**Material for this task:**
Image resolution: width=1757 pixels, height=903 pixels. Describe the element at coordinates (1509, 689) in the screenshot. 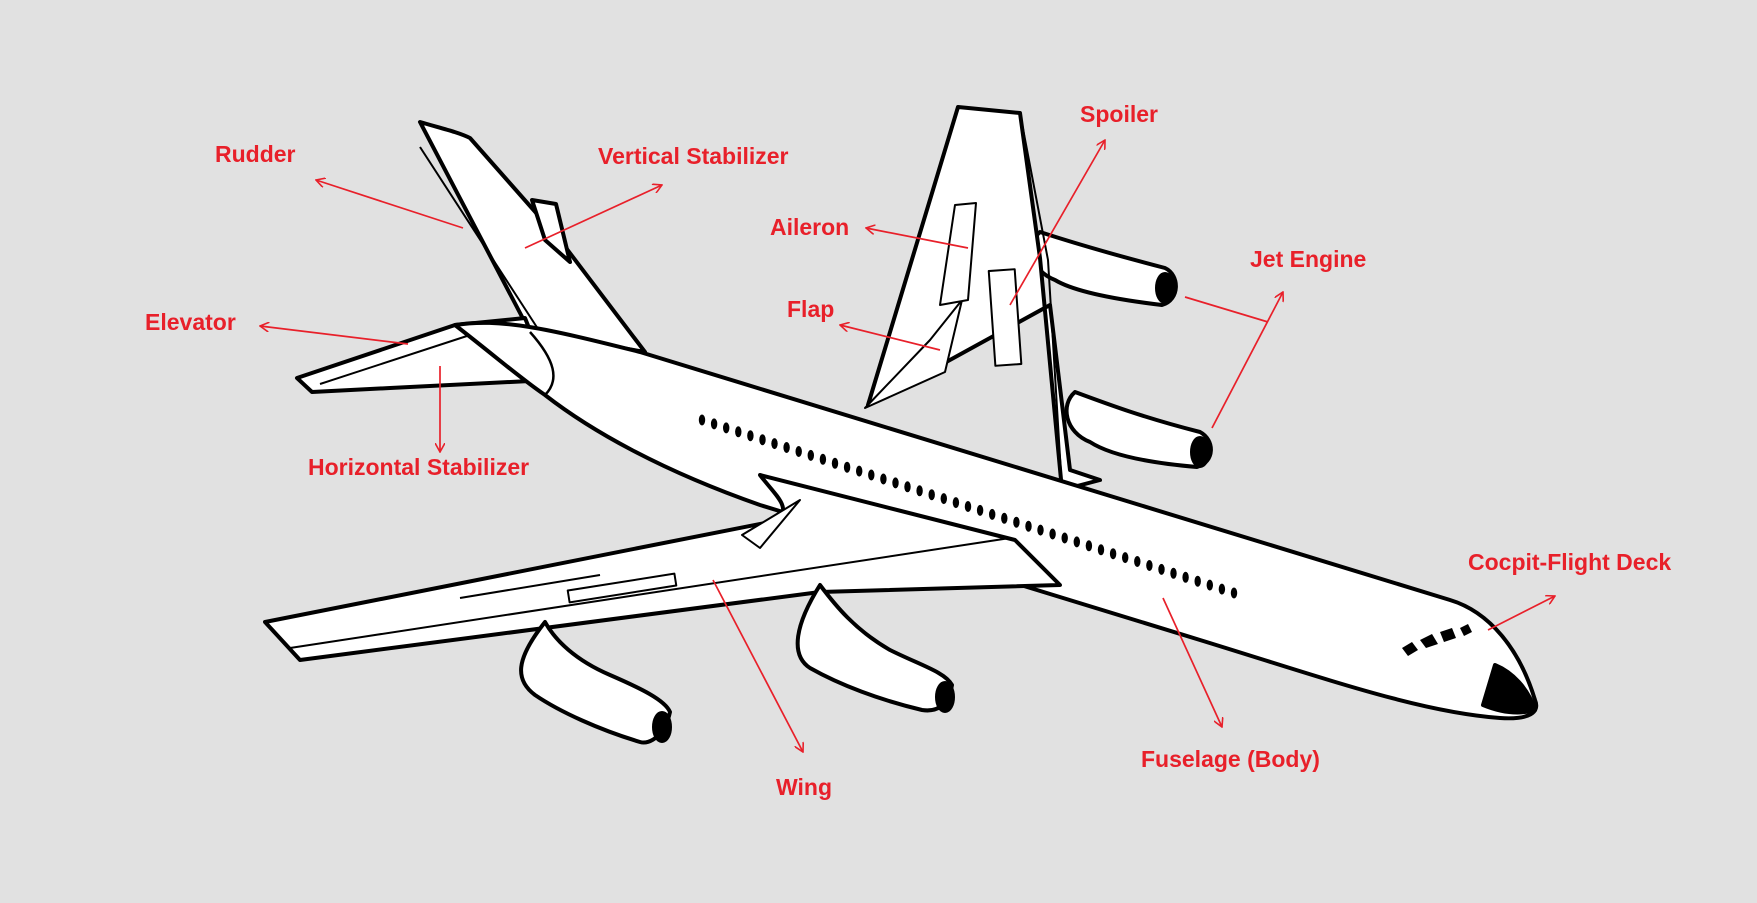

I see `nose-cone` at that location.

...

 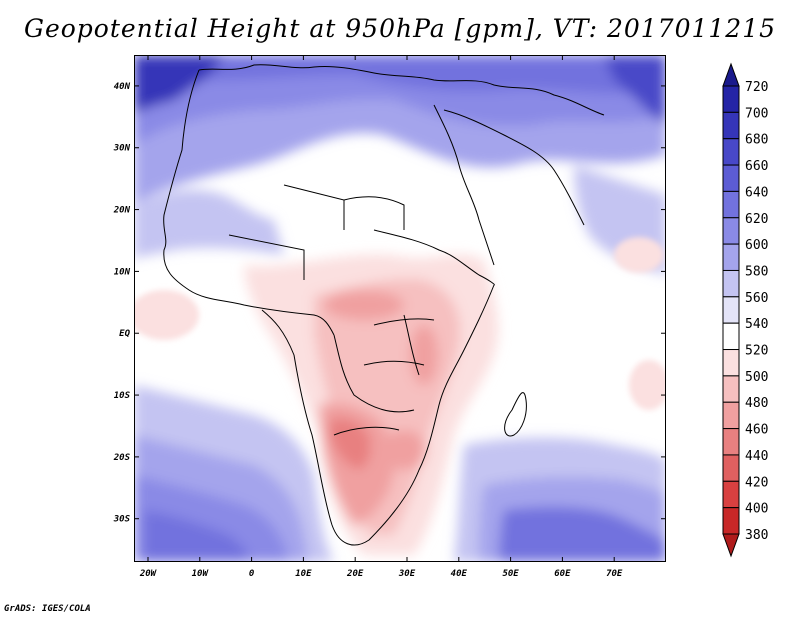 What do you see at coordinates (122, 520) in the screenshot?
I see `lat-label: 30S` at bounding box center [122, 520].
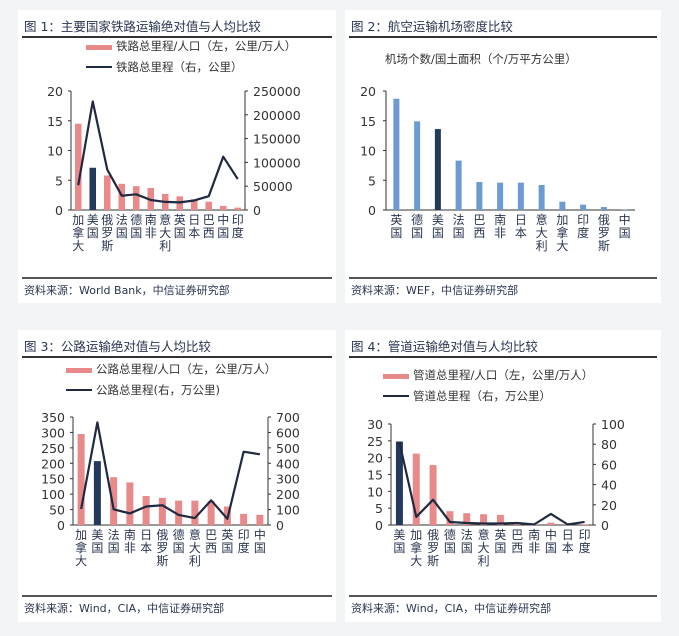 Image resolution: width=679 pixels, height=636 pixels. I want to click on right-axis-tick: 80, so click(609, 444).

**Task statement:**
Recast the entries, starting at the line containing "What do you" and ending at the line containing "Image resolution: width=679", as a JSON list of strings with one string per line. Skip blank lines and leave out the pictures.

**Reply to the exercise:**
[
  "  What do you see at coordinates (122, 520) in the screenshot?",
  "I see `lat-label: 30S` at bounding box center [122, 520].",
  " Image resolution: width=679 pixels, height=636 pixels. I want to click on right-axis-tick: 80, so click(609, 444)."
]